A crucial aspect of Taubes’ relationship with Judaism is a deeply personal struggle, which is evident not only in her letters but also in the character of Sophie in Divorcing. Both Susan and Sophie engage with their Jewish identity in an anarchic, performative way, reflecting a tension between belonging and rejection. In a letter to Jacob from January 1952, Susan writes: “I was in fact, after a long period of peace, again haunted by the ghosts of Judaism. It is of no use dwelling on the issue. It remains an unintegrable fact in my existence which I must carry with me like a sealed box containing I don’t know what, maybe dynamite, maybe just stones” (Taubes 2014, p. 156). This metaphor captures the heavy, persistent, and unresolved nature of her Jewish identity, one that cannot be fully reconciled. It becomes an inescapable part of her existence—both a burden and a potential danger, something that she carries without understanding its full weight. In her correspondence with Jacob, Susan describes this struggle as “my war with Judaism,” expressing frustration with what she perceives as an excess of particularism that prevents the attainment of a more universal perspective.11
Moreover, Taubes’ struggle with Judaism was one of the central issues from the beginning in her relationship with Jacob, who sought to live a “Jewish existence.” In contrast, Susan openly rejected “the nightmare of what men call religion” (Taubes 2011, p. 15). While she acknowledges that the Torah’s law, through its rituals, can provide a clear distinction between the holy and the unholy, she states that she “cannot live by this kind of logic” and cannot “participate in the traditions of a people who live by it” (Taubes 2011, p. 16). In a letter from May 1952, Susan underscores the gap between herself and Jacob, particularly when it comes to the law: “You were nurtured on the law. I was born outside of the law; I grew up in opposition to the law, with no roots in family, a people, or a state, standing outside of my fate as a Hungarian Jewish immigrant, etc. And out of my anarchic situation, I see the necessity of the law, and know that the ‘free’ life is limbo. But a pragmatic acceptance of law is only a subterfuge within the limbo; it shall not save us” (Taubes 2014, p. 229). Susan’s existential anarchy and her rejection of the law do not prevent her from acknowledging its necessity, though she does so with skepticism and without any hope of redemption.

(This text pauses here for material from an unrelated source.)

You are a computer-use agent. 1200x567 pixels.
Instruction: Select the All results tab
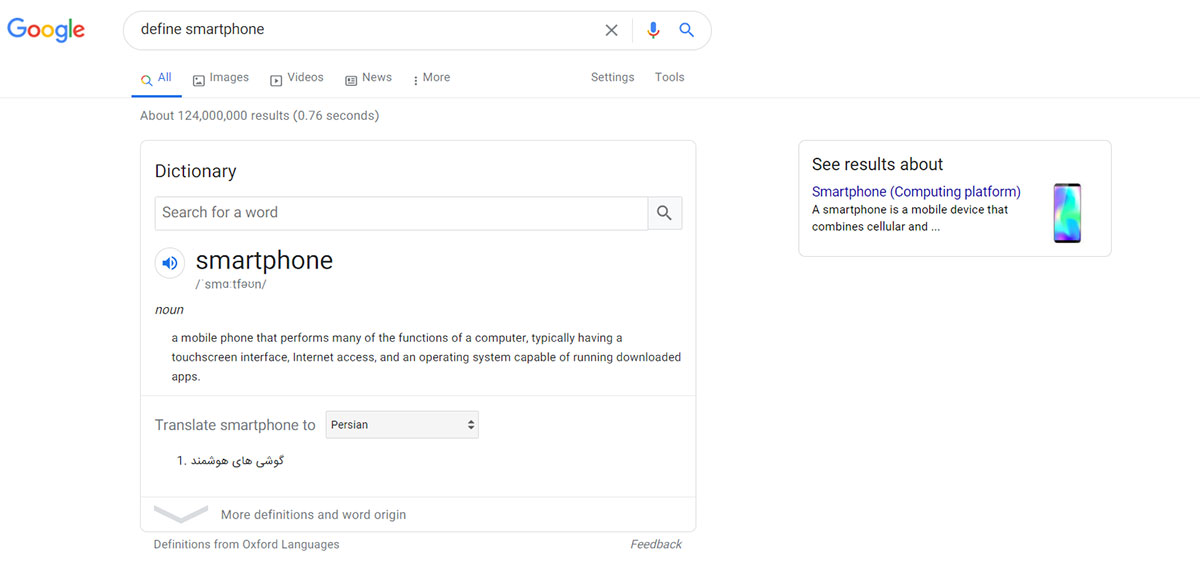click(x=157, y=78)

Taubes’ complex relationship with Judaism is reflected in the character of Sophie in Divorcing, where she confronts her Jewish identity through personal conflict, rejection, and a redefinition of belonging. This struggle is key to understanding Taubes’ philosophical perspective on Judaism, as Sophie mirrors the tensions Taubes herself experienced. In Divorcing, Sophie’s relationship with Judaism is depicted through her interactions with her family and her personal feelings of alienation. While she acknowledges her Jewish identity at her grandmother’s house, she cannot reconcile it with the sense of superiority that her family places on being Jewish. Sophie’s father, for instance, ties his scientific mind and atheism to his Jewishness, but he reluctantly concedes that non-Jews can be truly great thinkers. For Sophie, “being Jewish” is a family affair, but not one that fully resonates with her personal beliefs. The contrast is stark: “Being Landsmann and being Jewish were the same thing” (Taubes 2020, p. 223), especially during religious celebrations, which she experiences more as a social obligation than a spiritual calling. This disconnection is exemplified when she recalls a Passover at her grandmother’s house, which felt “like a gathering for a massacre” (Taubes 2020, p. 229), reflecting a cynical view of Jewish rituals as being entwined with historical trauma. Sophie views her Jewish identity through a lens of exile and estrangement, much like Susan, who found herself questioning her relationship with her heritage in the face of its historical baggage and the ideological constraints it imposed.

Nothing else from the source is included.